■ Directions:
Since only the words are wanted, reproduce every entry exactly and leave the images behind.

Start of Block

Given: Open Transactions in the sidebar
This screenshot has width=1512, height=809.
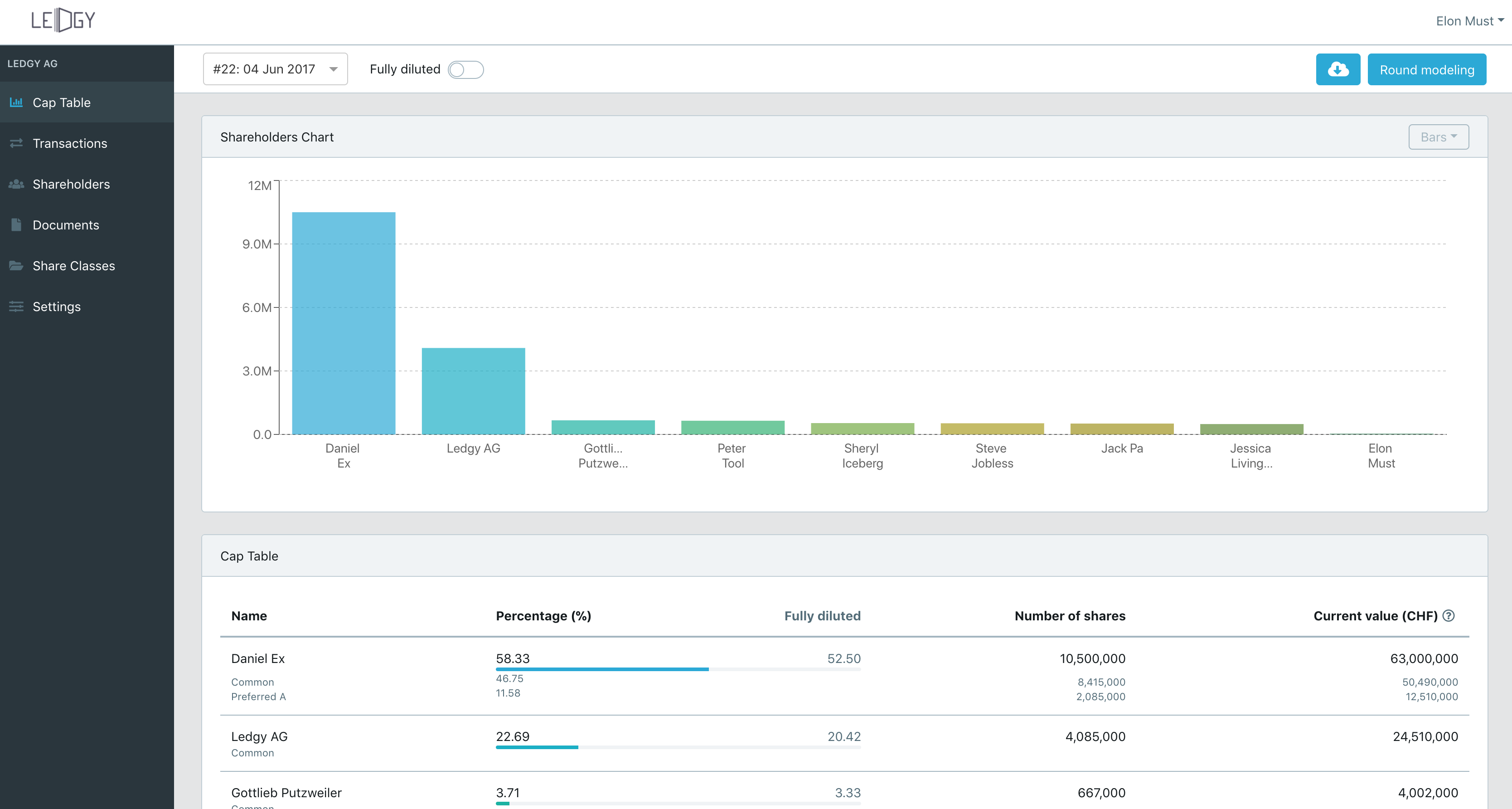Looking at the screenshot, I should pos(70,143).
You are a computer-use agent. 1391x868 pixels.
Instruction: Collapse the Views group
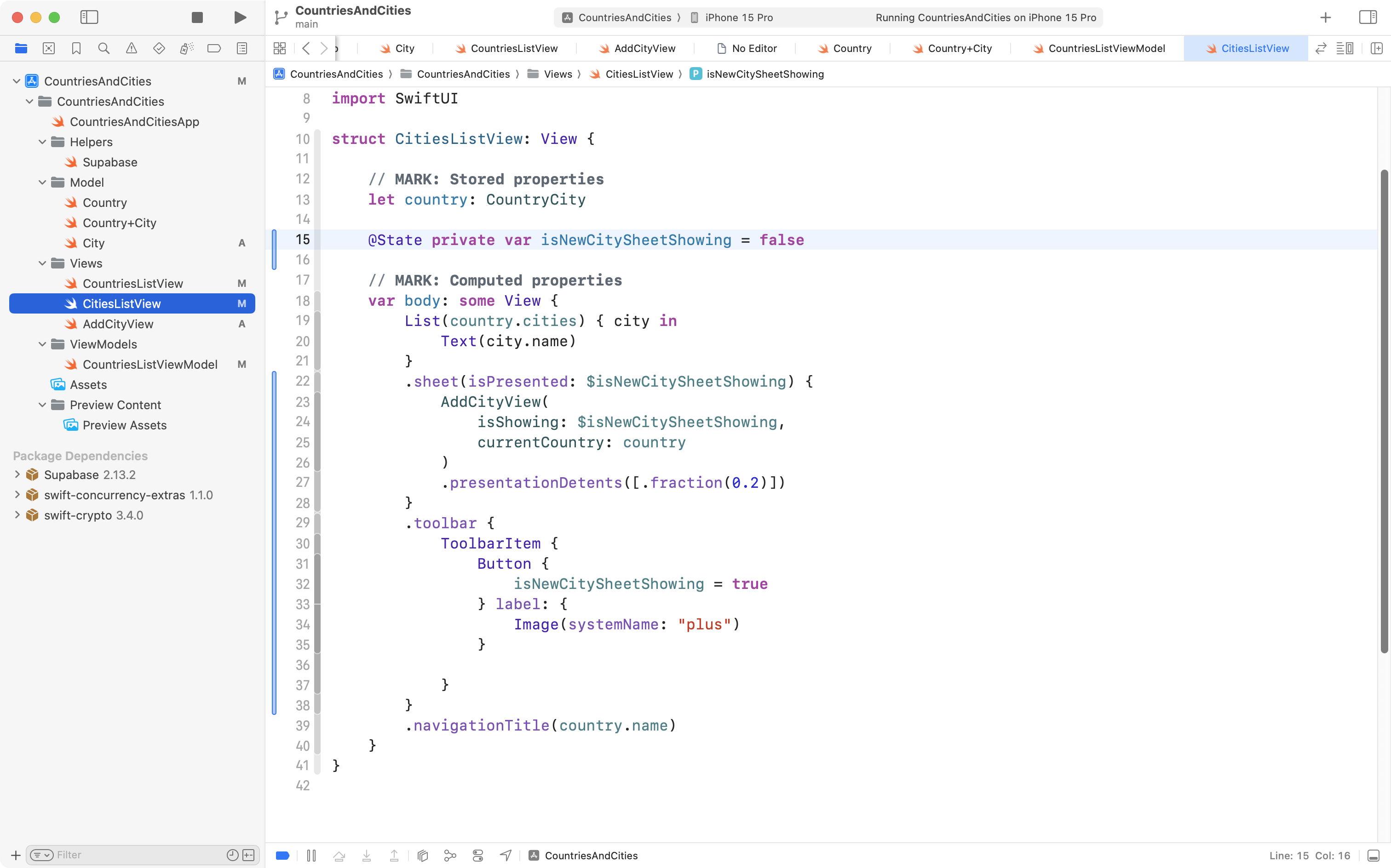(x=41, y=263)
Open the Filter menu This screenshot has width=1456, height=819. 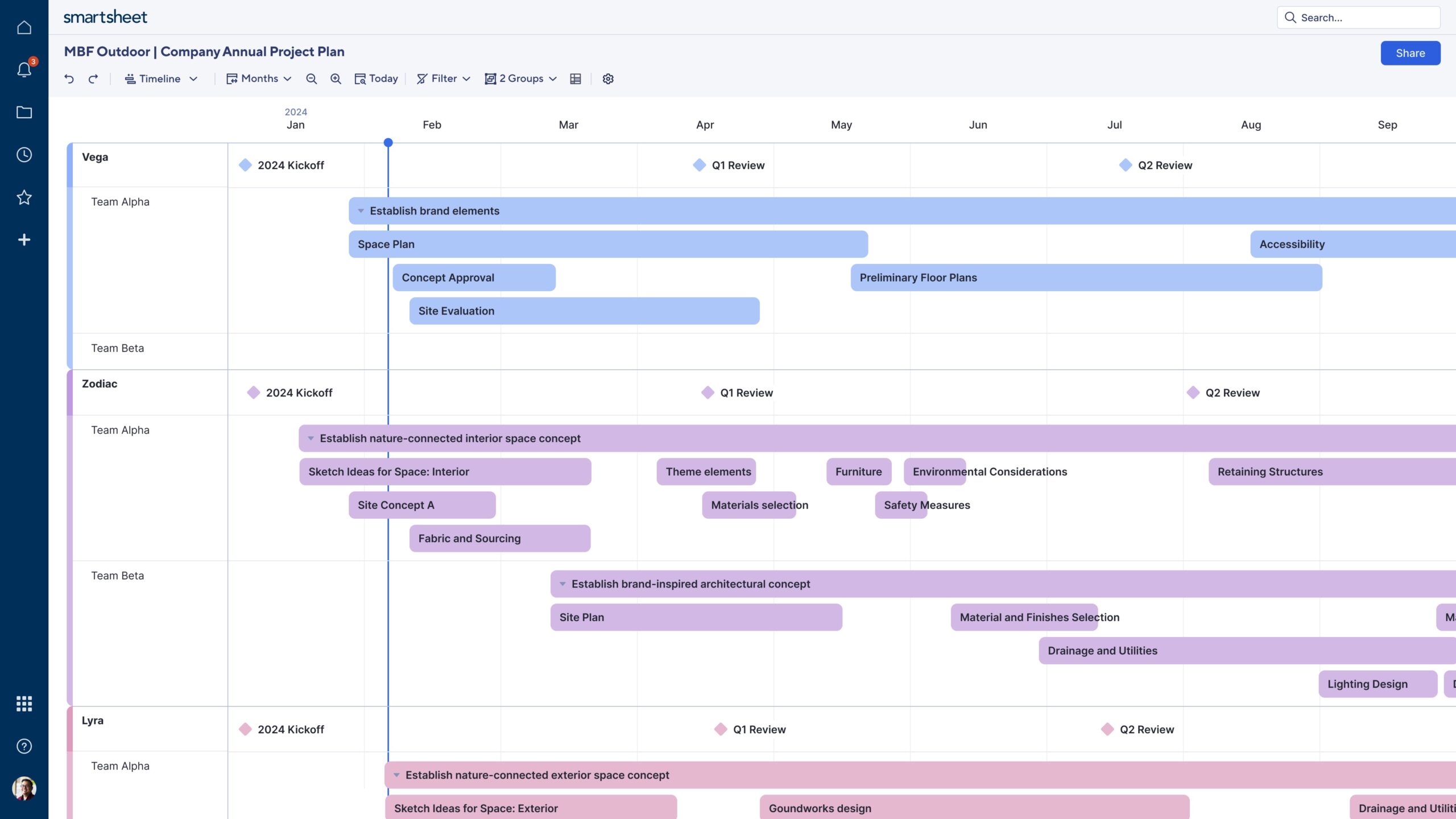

End of Block

■ Answer space:
Given: Open Transactions in the sidebar
This screenshot has width=1512, height=809.
Looking at the screenshot, I should pos(70,143).
You are a computer-use agent. 1391x868 pixels.
Instruction: Collapse the Views group
(x=41, y=263)
Open the Filter menu This screenshot has width=1456, height=819. 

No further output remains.